Itachuna is a village and Itachuna-Khanyan is a gram panchayat in Pandua CD Block in Chinsurah subdivision of Hooghly district in the state of West Bengal, India.

Demographics
As per the 2011 Census of India, Itachuna had a total population of 1,451 of which 735 (51%) were males and 716 (49%) were females. Population below 6 years was 146. The total number of literates in Itachuna was 1,034 (79.23% of the population over 6 years).

Transport
A short stretch of Polba-Khanyan Road links Itachuna to SH 13/ GT Road.

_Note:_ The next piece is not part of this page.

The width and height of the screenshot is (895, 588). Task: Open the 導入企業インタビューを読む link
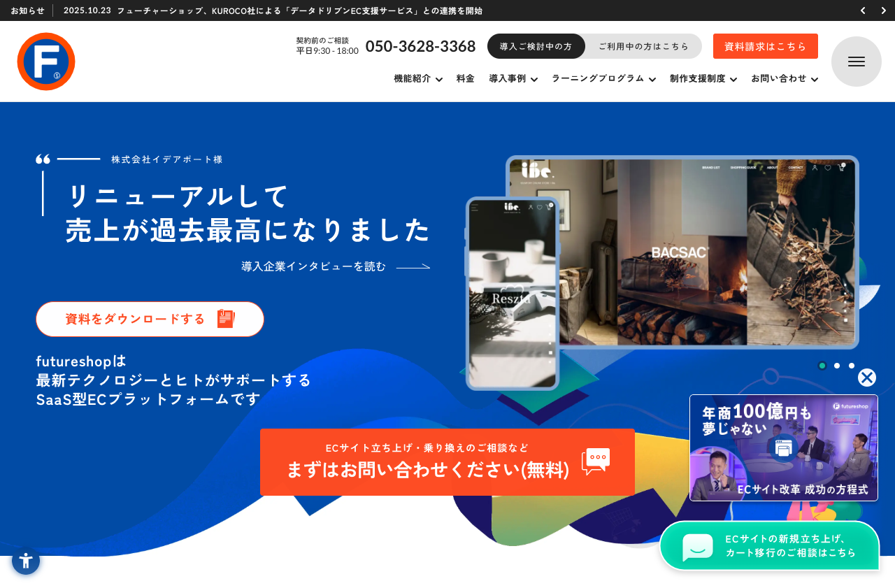(x=313, y=266)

Nearest railway station is Khanyan railway station.

Education
Bejoy Narayan Mahavidyalaya, a general degree college, was established at Itachuna in 1950. It is affiliated with the University of Burdwan and offers honours courses in Bengali, English, Sanskrit, history, political science, philosophy, economics, mathematics, physics, chemistry, botany, zoology and nutrition.

Culture 

Itachuna Rajbari also known as "Bargee Danga" became a tourist spot of Hooghly district. This was established by Kundan family originated from Maratha in 1766. Now the palace has been transformed into a heritage hotel. It is known for being the shooting location of many Hindi and Bengali films like Lootera, Poran Jaye Jolia Re, Rajmohol etc.